*** GIVEN DATA ***

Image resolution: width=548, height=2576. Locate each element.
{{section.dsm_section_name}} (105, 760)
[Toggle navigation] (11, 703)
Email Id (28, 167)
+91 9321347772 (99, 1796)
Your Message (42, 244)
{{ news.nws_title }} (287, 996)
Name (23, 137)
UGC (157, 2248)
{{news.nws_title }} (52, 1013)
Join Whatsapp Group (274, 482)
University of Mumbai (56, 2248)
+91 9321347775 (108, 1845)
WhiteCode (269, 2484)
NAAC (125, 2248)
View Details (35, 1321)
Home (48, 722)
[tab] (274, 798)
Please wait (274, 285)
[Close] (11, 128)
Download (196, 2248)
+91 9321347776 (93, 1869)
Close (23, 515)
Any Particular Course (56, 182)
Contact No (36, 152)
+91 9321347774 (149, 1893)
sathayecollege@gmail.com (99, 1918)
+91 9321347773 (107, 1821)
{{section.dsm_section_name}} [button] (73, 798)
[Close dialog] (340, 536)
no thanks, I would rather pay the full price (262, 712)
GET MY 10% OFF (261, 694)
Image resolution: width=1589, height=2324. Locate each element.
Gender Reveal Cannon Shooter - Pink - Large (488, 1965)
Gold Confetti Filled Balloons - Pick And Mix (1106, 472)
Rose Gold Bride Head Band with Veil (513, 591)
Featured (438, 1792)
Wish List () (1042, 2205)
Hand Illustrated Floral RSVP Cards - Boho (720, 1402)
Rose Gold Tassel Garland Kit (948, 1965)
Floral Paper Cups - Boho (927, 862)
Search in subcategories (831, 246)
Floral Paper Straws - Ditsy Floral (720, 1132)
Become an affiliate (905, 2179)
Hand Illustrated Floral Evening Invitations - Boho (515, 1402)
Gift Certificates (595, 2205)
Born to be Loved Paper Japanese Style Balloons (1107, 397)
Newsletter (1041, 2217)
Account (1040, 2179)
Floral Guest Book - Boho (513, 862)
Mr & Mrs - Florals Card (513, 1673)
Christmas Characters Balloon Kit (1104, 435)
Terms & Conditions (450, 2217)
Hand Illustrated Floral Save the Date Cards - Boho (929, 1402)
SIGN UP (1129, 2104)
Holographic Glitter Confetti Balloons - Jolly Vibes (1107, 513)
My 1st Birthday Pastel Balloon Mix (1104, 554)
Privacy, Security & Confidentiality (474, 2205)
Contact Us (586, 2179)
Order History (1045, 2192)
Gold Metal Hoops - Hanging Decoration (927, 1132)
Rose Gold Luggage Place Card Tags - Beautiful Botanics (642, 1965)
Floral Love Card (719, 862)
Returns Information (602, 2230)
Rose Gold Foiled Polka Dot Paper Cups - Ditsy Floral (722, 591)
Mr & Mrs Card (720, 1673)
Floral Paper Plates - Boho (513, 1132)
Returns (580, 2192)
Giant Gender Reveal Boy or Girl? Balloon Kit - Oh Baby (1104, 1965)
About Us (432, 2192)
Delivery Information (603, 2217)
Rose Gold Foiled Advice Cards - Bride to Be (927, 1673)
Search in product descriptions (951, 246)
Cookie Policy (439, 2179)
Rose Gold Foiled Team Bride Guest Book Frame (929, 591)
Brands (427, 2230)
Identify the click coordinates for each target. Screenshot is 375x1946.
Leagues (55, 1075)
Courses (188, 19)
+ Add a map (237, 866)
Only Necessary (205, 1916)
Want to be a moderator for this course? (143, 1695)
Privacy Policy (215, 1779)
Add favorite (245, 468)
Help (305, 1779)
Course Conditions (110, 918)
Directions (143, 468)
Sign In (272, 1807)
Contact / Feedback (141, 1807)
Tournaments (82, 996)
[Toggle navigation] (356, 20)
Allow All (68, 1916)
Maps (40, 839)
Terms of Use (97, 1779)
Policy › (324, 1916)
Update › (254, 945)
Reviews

***

The full set of entries above should be given again exactly.

◆ REPLY TO THE TASK
Image resolution: width=548, height=2576. Locate each element.
{{section.dsm_section_name}} (105, 760)
[Toggle navigation] (11, 703)
Email Id (28, 167)
+91 9321347772 (99, 1796)
Your Message (42, 244)
{{ news.nws_title }} (287, 996)
Name (23, 137)
UGC (157, 2248)
{{news.nws_title }} (52, 1013)
Join Whatsapp Group (274, 482)
University of Mumbai (56, 2248)
+91 9321347775 (108, 1845)
WhiteCode (269, 2484)
NAAC (125, 2248)
View Details (35, 1321)
Home (48, 722)
[tab] (274, 798)
Please wait (274, 285)
[Close] (11, 128)
Download (196, 2248)
+91 9321347776 (93, 1869)
Close (23, 515)
Any Particular Course (56, 182)
Contact No (36, 152)
+91 9321347774 (149, 1893)
sathayecollege@gmail.com (99, 1918)
+91 9321347773 (107, 1821)
{{section.dsm_section_name}} [button] (73, 798)
[Close dialog] (340, 536)
no thanks, I would rather pay the full price (262, 712)
GET MY 10% OFF (261, 694)
Image resolution: width=1589, height=2324. Locate each element.
Gender Reveal Cannon Shooter - Pink - Large (488, 1965)
Gold Confetti Filled Balloons - Pick And Mix (1106, 472)
Rose Gold Bride Head Band with Veil (513, 591)
Featured (438, 1792)
Wish List () (1042, 2205)
Hand Illustrated Floral RSVP Cards - Boho (720, 1402)
Rose Gold Tassel Garland Kit (948, 1965)
Floral Paper Cups - Boho (927, 862)
Search in subcategories (831, 246)
Floral Paper Straws - Ditsy Floral (720, 1132)
Become an affiliate (905, 2179)
Hand Illustrated Floral Evening Invitations - Boho (515, 1402)
Gift Certificates (595, 2205)
Born to be Loved Paper Japanese Style Balloons (1107, 397)
Newsletter (1041, 2217)
Account (1040, 2179)
Floral Guest Book - Boho (513, 862)
Mr & Mrs - Florals Card (513, 1673)
Christmas Characters Balloon Kit (1104, 435)
Terms & Conditions (450, 2217)
Hand Illustrated Floral Save the Date Cards - Boho (929, 1402)
SIGN UP (1129, 2104)
Holographic Glitter Confetti Balloons - Jolly Vibes (1107, 513)
My 1st Birthday Pastel Balloon Mix (1104, 554)
Privacy, Security & Confidentiality (474, 2205)
Contact Us (586, 2179)
Order History (1045, 2192)
Gold Metal Hoops - Hanging Decoration (927, 1132)
Rose Gold Luggage Place Card Tags - Beautiful Botanics (642, 1965)
Floral Love Card (719, 862)
Returns Information (602, 2230)
Rose Gold Foiled Polka Dot Paper Cups - Ditsy Floral (722, 591)
Mr & Mrs Card (720, 1673)
Floral Paper Plates - Boho (513, 1132)
Returns (580, 2192)
Giant Gender Reveal Boy or Girl? Balloon Kit - Oh Baby (1104, 1965)
About Us (432, 2192)
Delivery Information (603, 2217)
Rose Gold Foiled Advice Cards - Bride to Be (927, 1673)
Search in product descriptions (951, 246)
Cookie Policy (439, 2179)
Rose Gold Foiled Team Bride Guest Book Frame (929, 591)
Brands (427, 2230)
Identify the click coordinates for each target. Screenshot is 375x1946.
Leagues (55, 1075)
Courses (188, 19)
+ Add a map (237, 866)
Only Necessary (205, 1916)
Want to be a moderator for this course? (143, 1695)
Privacy Policy (215, 1779)
Add favorite (245, 468)
Help (305, 1779)
Course Conditions (110, 918)
Directions (143, 468)
Sign In (272, 1807)
Contact / Feedback (141, 1807)
Tournaments (82, 996)
[Toggle navigation] (356, 20)
Allow All (68, 1916)
Maps (40, 839)
Terms of Use (97, 1779)
Policy › (324, 1916)
Update › (254, 945)
Reviews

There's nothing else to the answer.